La plateforme Glassdoor invite à plus de transparence et bouleverse la marque employeur soigneusement maîtrisée par les équipes de communication. Glassdoor prolonge le principe d’évaluation de l’entreprise par les collaborateurs, en permettant par exemple de poster sa rémunération, de noter les dirigeants, ou encore d’évaluer
et de décrire son entretien d’embauche.
La technologie permet à des individus ou à des groupes d’employés de lancer, et de collecter des signatures pour améliorer leur milieu de travail à l’instar de la plateforme Coworker.org créée en 2013. La plateforme ne s’intéresse pas qu’aux salariés, elle permet aussi aux « nouveaux indépendants » de réclamer un meilleur traitement.
« Name and shame ».
La technique s’inspire de la pratique connue en droit anglais, du « name and shame » qui part de l’idée que pour combattre certains phénomènes difficiles à appréhender au travers d’actes précis, l’action sur la réputation est plus efficace que l’action par le droit. La méthode repose sur l’image que la société va renvoyer.
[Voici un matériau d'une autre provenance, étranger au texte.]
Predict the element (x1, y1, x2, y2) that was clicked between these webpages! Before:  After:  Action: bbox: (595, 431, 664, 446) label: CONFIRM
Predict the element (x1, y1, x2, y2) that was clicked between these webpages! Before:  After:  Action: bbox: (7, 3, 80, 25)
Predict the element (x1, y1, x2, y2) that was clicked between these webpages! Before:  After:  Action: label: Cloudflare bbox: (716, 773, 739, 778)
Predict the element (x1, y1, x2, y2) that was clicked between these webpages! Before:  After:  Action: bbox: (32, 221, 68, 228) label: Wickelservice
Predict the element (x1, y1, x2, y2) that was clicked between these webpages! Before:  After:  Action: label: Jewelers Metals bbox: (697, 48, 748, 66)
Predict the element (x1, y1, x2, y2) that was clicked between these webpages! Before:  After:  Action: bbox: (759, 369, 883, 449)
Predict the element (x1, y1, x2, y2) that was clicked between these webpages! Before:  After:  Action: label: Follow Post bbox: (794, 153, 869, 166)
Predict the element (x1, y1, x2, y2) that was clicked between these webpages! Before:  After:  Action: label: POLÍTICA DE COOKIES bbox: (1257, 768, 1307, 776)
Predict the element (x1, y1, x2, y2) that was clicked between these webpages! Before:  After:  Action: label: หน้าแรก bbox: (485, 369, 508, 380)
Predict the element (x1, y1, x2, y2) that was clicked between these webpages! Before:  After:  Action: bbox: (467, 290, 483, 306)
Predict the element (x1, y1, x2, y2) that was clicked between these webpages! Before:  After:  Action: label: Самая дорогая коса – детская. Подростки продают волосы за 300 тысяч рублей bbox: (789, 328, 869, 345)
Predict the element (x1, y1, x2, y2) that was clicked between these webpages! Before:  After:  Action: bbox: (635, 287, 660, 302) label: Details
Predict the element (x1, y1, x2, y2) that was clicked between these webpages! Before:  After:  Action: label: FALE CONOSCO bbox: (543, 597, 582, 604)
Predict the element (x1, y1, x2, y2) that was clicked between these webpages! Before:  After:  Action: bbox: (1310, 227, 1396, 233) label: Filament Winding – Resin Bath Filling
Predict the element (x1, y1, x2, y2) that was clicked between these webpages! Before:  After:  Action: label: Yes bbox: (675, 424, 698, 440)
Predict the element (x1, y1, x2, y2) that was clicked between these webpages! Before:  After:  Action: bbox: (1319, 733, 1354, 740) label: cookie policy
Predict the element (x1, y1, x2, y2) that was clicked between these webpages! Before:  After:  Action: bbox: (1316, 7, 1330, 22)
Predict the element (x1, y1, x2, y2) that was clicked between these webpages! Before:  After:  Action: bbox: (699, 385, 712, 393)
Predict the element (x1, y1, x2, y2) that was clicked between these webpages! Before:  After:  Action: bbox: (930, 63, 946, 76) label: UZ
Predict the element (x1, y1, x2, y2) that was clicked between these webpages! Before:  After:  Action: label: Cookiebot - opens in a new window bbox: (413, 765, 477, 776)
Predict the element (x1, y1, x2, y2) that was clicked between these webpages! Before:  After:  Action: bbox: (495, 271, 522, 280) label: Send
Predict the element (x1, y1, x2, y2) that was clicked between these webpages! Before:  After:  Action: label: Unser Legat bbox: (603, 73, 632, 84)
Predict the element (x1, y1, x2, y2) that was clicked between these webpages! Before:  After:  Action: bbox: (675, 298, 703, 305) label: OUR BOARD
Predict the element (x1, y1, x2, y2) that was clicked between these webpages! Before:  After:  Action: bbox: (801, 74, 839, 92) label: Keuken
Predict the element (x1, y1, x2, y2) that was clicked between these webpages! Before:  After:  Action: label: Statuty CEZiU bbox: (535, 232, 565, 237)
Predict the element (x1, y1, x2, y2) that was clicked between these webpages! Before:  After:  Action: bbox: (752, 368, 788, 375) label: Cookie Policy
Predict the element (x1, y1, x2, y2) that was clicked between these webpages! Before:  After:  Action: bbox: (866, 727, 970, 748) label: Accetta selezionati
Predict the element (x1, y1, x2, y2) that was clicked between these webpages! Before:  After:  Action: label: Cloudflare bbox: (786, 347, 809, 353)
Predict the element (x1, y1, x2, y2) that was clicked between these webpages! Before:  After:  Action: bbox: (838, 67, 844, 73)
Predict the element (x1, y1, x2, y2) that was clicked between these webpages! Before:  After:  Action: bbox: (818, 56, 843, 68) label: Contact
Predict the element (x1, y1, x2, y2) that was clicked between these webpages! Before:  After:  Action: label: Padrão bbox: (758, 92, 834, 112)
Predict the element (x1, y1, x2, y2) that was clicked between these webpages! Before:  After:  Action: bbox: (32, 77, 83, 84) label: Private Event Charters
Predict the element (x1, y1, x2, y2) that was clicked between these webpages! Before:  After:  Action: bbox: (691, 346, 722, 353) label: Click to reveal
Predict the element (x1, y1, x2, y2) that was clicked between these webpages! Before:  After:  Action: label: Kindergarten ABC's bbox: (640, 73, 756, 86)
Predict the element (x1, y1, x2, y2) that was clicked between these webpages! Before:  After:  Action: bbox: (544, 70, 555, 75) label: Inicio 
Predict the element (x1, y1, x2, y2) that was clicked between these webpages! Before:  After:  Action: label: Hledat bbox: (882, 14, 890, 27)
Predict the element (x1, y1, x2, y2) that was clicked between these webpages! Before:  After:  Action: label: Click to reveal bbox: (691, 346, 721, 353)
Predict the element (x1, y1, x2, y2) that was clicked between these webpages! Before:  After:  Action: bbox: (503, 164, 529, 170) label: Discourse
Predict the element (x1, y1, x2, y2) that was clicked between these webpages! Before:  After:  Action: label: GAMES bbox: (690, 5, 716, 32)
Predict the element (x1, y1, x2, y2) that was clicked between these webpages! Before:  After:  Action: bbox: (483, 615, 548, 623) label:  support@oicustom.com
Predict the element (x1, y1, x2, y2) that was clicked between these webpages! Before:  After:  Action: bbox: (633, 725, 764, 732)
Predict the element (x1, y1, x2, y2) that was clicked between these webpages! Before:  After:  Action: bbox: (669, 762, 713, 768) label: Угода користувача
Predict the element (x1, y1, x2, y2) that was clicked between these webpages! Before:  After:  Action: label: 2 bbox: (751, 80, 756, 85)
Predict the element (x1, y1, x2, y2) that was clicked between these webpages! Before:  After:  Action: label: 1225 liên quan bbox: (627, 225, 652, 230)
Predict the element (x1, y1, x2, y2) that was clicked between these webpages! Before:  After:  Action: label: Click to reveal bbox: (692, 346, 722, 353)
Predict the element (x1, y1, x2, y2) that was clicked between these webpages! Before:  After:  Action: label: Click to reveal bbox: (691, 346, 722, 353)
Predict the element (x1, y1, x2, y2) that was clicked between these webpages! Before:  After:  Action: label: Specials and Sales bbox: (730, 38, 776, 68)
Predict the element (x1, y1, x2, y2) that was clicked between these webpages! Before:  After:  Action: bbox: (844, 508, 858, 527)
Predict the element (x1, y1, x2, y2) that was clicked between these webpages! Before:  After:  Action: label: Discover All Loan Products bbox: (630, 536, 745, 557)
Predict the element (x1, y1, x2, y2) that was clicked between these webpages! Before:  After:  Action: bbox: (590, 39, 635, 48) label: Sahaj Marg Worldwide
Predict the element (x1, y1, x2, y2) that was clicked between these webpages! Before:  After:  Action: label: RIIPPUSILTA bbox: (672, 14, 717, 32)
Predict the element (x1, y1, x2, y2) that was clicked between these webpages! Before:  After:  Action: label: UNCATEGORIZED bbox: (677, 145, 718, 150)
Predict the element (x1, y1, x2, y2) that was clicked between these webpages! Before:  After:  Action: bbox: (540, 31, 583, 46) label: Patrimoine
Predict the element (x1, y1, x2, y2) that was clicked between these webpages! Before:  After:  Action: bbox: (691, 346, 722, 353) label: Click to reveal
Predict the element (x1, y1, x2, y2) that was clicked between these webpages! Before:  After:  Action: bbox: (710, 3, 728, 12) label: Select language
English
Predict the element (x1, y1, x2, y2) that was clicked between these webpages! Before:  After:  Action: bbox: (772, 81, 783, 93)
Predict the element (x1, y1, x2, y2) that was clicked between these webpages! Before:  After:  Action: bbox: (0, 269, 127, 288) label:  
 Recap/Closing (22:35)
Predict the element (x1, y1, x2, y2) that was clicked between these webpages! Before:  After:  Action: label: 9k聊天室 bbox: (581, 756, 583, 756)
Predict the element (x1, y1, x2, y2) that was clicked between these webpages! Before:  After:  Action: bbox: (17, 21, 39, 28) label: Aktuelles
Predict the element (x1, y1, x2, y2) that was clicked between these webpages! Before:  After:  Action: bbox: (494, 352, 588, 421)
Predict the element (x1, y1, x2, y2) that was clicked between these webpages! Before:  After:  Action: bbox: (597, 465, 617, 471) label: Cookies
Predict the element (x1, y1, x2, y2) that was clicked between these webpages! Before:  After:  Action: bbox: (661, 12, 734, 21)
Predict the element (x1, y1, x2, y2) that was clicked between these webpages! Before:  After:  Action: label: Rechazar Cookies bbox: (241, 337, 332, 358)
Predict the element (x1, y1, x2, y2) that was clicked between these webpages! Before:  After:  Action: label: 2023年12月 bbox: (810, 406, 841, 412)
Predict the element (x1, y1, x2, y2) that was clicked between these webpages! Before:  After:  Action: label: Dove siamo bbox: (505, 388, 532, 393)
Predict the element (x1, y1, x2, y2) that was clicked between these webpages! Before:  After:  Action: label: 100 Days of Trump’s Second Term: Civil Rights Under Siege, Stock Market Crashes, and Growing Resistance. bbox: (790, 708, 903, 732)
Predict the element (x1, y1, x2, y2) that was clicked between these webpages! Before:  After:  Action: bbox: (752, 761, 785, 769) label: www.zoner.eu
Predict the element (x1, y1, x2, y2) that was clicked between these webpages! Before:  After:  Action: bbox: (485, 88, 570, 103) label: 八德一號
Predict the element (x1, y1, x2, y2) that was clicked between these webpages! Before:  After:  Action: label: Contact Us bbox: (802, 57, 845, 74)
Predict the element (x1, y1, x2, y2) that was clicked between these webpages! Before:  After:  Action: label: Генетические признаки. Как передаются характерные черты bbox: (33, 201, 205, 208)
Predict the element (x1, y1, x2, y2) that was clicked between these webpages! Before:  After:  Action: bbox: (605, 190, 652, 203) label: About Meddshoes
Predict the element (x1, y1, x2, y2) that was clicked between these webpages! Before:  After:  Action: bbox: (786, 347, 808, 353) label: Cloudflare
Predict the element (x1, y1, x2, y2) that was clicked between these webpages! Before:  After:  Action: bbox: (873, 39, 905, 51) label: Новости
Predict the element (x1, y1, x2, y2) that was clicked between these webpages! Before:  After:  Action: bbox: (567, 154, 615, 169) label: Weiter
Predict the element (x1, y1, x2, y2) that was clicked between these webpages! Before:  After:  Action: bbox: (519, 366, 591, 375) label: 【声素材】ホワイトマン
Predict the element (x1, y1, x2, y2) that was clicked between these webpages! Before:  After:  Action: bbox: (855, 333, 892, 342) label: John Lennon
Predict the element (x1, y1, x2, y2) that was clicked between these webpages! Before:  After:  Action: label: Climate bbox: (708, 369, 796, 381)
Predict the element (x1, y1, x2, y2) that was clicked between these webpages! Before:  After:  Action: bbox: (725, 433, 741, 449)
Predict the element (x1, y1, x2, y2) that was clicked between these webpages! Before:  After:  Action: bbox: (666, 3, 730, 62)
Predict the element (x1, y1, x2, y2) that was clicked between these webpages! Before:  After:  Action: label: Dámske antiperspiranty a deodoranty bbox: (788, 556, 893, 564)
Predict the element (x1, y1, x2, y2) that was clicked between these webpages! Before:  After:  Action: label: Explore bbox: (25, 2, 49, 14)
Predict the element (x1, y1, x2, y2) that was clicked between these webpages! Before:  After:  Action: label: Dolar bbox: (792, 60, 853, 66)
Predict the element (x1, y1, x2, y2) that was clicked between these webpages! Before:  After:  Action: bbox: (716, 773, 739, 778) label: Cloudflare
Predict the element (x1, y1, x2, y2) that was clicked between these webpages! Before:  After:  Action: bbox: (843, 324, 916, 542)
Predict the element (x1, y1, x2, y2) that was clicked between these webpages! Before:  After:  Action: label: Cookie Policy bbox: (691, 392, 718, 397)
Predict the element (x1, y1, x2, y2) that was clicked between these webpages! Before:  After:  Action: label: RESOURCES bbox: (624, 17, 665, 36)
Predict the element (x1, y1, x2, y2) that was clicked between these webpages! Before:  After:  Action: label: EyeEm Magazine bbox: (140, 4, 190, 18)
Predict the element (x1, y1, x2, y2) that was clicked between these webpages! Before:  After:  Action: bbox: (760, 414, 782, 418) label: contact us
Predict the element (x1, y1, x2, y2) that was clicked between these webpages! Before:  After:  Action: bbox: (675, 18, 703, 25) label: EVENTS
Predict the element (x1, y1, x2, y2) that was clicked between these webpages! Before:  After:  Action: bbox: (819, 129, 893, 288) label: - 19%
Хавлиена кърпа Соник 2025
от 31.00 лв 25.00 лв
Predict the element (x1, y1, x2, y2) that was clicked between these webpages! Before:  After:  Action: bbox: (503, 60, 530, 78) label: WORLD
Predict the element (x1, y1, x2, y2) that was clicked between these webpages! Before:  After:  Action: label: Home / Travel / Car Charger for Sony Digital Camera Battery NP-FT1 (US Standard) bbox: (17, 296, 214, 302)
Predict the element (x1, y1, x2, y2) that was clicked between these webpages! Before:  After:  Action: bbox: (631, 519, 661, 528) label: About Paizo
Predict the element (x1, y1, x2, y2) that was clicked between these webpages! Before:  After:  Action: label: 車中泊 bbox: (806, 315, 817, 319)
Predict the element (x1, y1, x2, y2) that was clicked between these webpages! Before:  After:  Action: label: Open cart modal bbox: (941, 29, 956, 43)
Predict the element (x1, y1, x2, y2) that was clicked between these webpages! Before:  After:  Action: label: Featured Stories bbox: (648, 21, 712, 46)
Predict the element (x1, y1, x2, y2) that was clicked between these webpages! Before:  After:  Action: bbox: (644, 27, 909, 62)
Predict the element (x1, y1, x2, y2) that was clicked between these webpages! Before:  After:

L’objectif est de conduire les entreprises concernées à préserver leur image en évitant un classement ou la diffusion d’une information dévalorisante.
Dans le cadre de la publication de commentaires négatifs sur une société, on peut tout d’abord s’interroger sur l’efficacité de la jurisprudence au regard du préjudice qui peut être subi par l’entreprise et d’une éventuelle sanction qui peut constituer une atteinte supplémentaire à l’image de l’entreprise puisque le processus judiciaire va apporter encore plus de visibilité au débat. Alors que le « droit à l’oubli » est un mythe (dans la mesure où les informations publiées sur Internet sont susceptibles d’être accessibles à tous et reproduites à l’infini), il apparaît aujourd’hui indispensable de sensibiliser les salariés et les entreprises aux « bonnes pratiques » d’utilisation des outils de communication électronique, aux limites de la liberté d’expression et aux conséquences pour l’entreprise comme pour les salariés de la publication de telles critiques sur internet ou les réseaux sociaux.
Des entreprises en retard.
Si les Français ont largement adopté les réseaux sociaux, les entreprises françaises ne semblent pas considérer ce bouillonnement et sont à la peine quand il s’agit de capitaliser sur l’engagement de leurs collaborateurs. A l’ère des réseaux sociaux, les codes classiques de la communication d’entreprise sont vigoureusement bouleversés. Salariés et consommateurs ont fait des réseaux sociaux leurs supports privilégiés pour s’informer, découvrir, échanger, dénoncer, commenter, noter ou recommander. L’entreprise a tout intérêt à libérer l’expression dans l’enceinte numérique de l’entreprise (par exemple sur son réseau social interne). En effet, le risque de voir les salariés manifester leur colère en ligne est grand du point de vue de l’image des entreprises, qui ont tout intérêt à ouvrir le dialogue dans l’entreprise et à anticiper les conflits.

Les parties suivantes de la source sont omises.